## Aim of the exercise
Using the listing below, please print exactly the lines from the one with "Image resolution: width=1207" through the one with "Given: Open the Synvert extension panel". Leave out every picture.

○ ○ ○ ○

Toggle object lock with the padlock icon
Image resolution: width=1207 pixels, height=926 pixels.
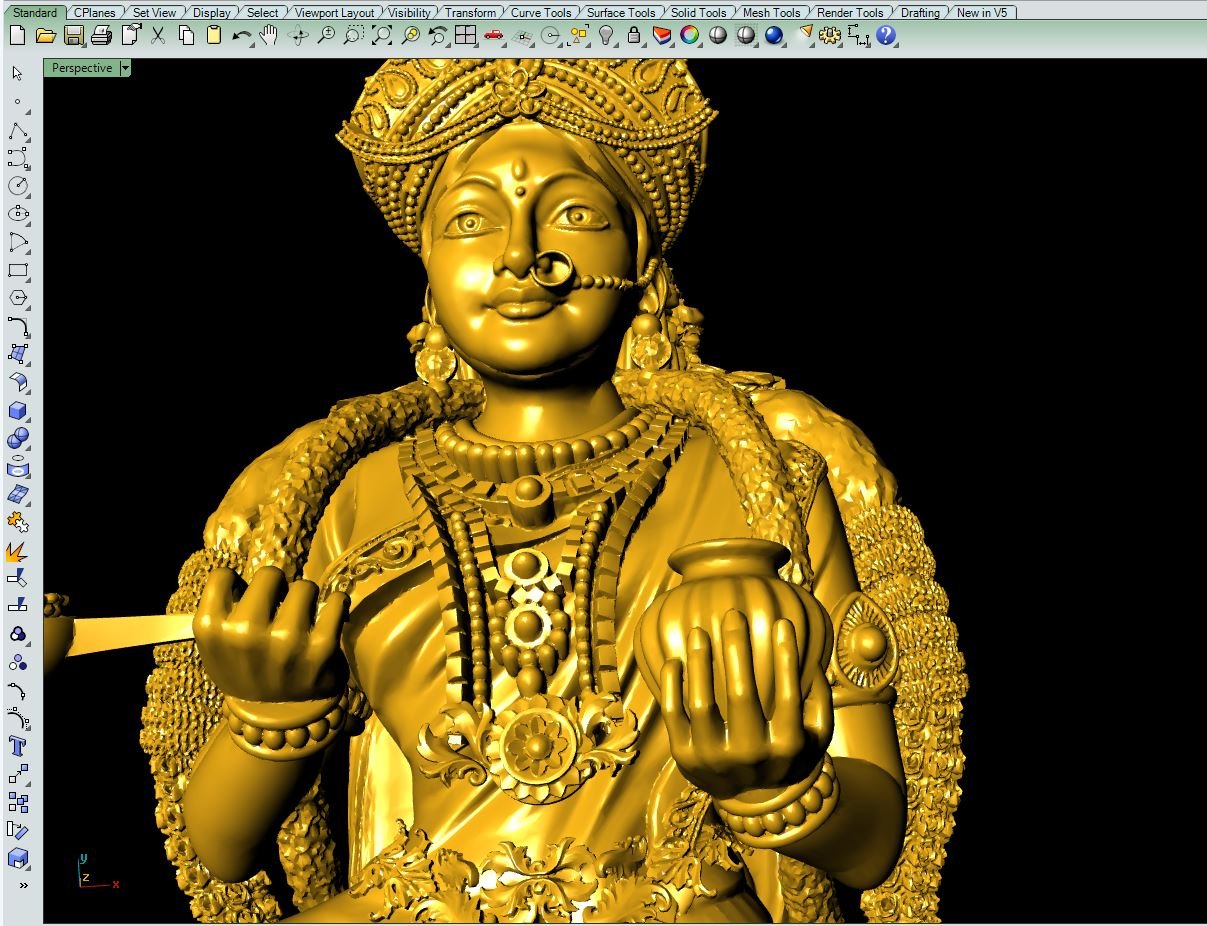coord(634,36)
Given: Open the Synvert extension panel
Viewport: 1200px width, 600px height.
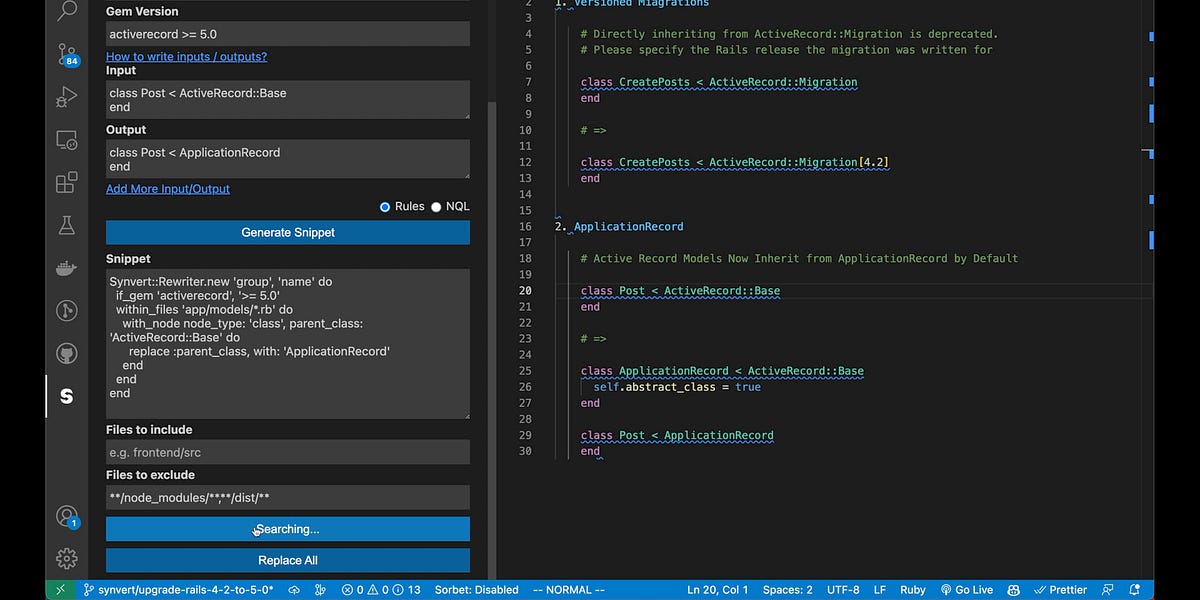Looking at the screenshot, I should point(66,396).
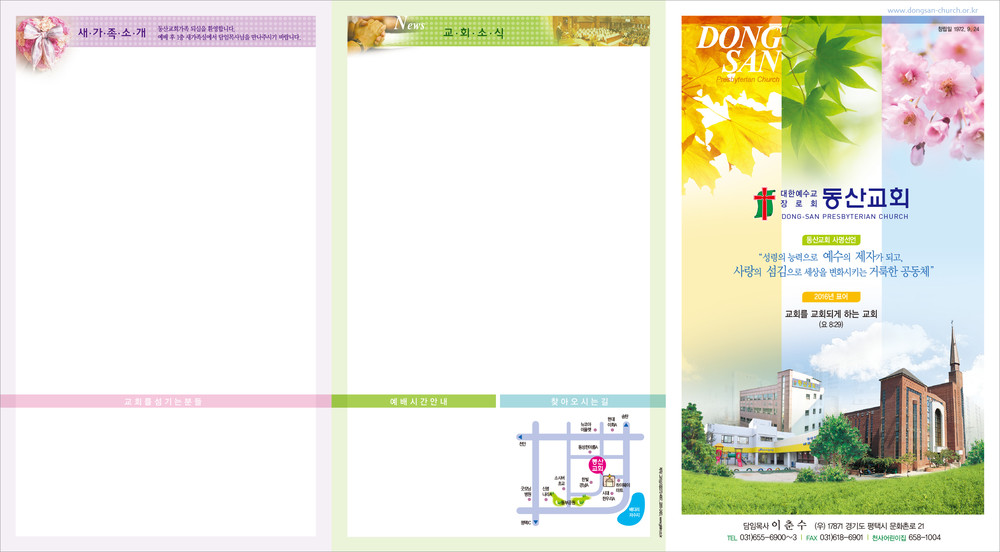Click the pink 동산교회 map marker bubble
This screenshot has width=1000, height=552.
point(598,464)
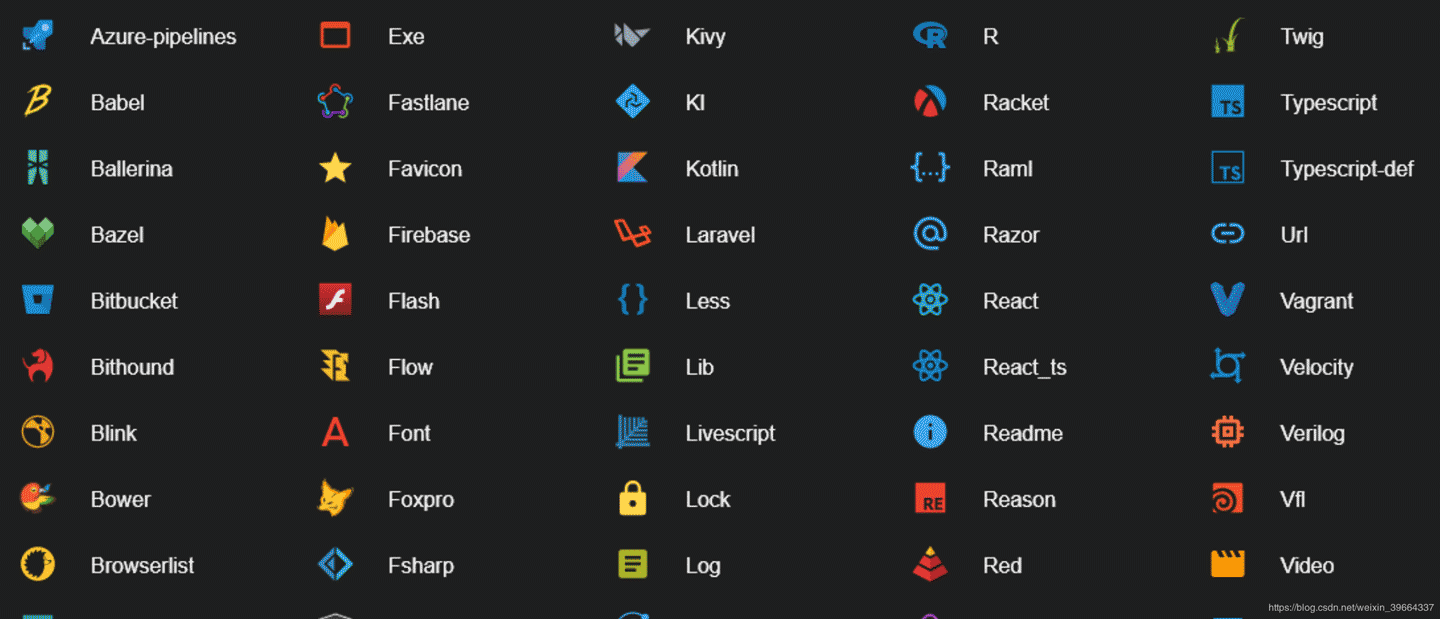Select the Vagrant icon
The image size is (1440, 619).
pos(1228,300)
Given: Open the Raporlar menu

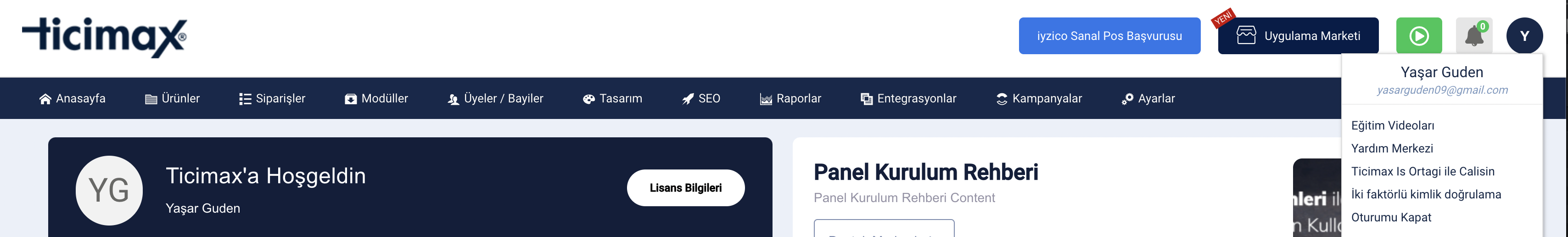Looking at the screenshot, I should [x=790, y=99].
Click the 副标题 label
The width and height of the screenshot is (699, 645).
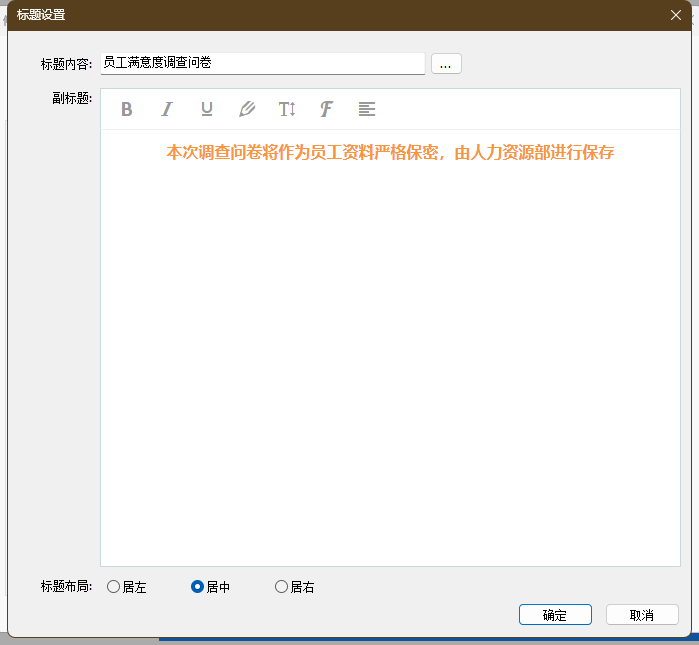pos(72,98)
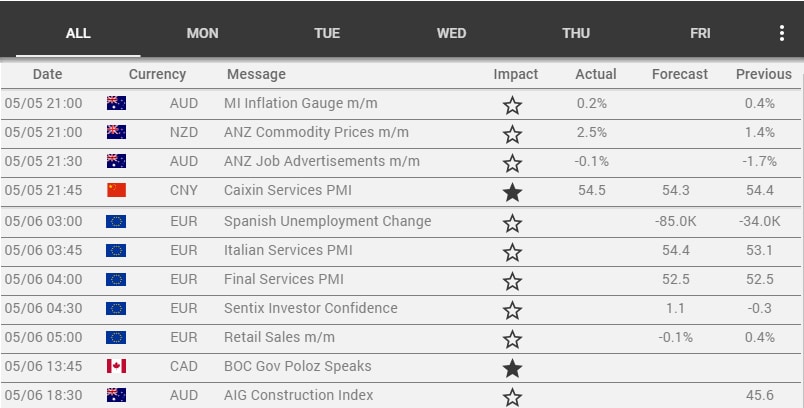The image size is (804, 408).
Task: Click the filled star for Caixin Services PMI
Action: tap(512, 191)
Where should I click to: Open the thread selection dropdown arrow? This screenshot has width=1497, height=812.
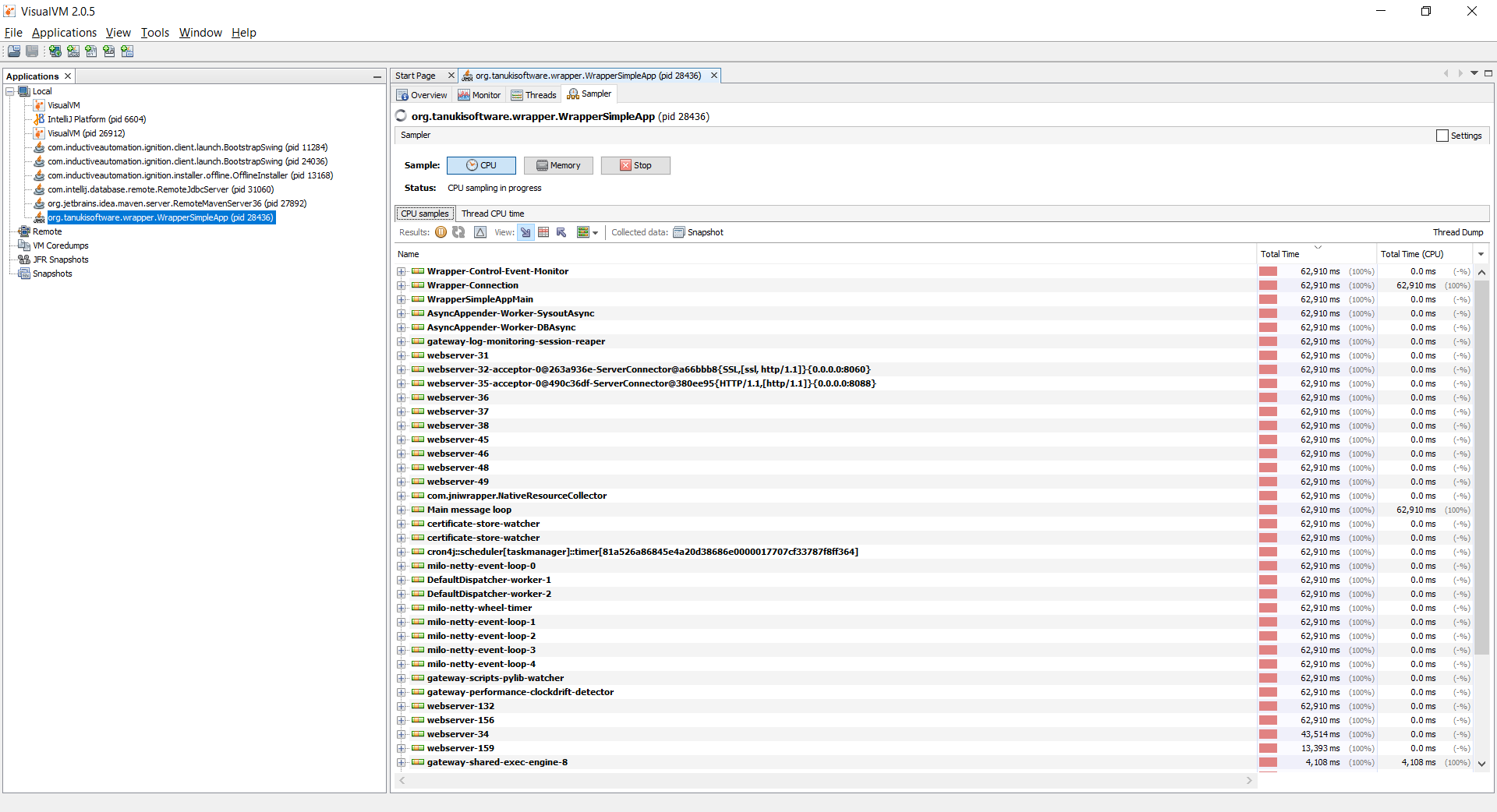click(x=595, y=232)
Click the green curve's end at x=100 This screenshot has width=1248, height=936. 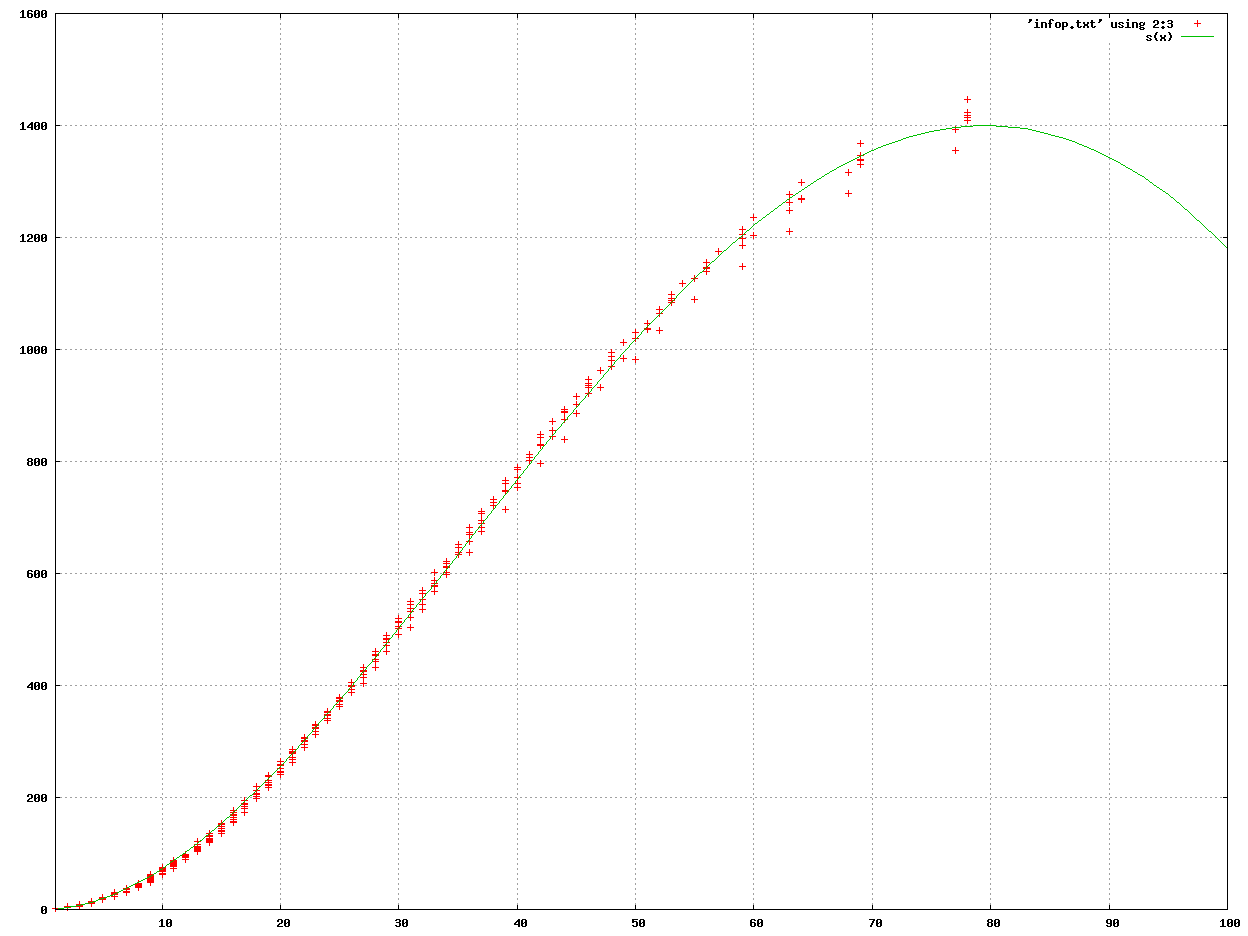[x=1226, y=248]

○ ○ ○ ○

## Output
Image resolution: width=1207 pixels, height=926 pixels.
coord(634,36)
Given: Open the Synvert extension panel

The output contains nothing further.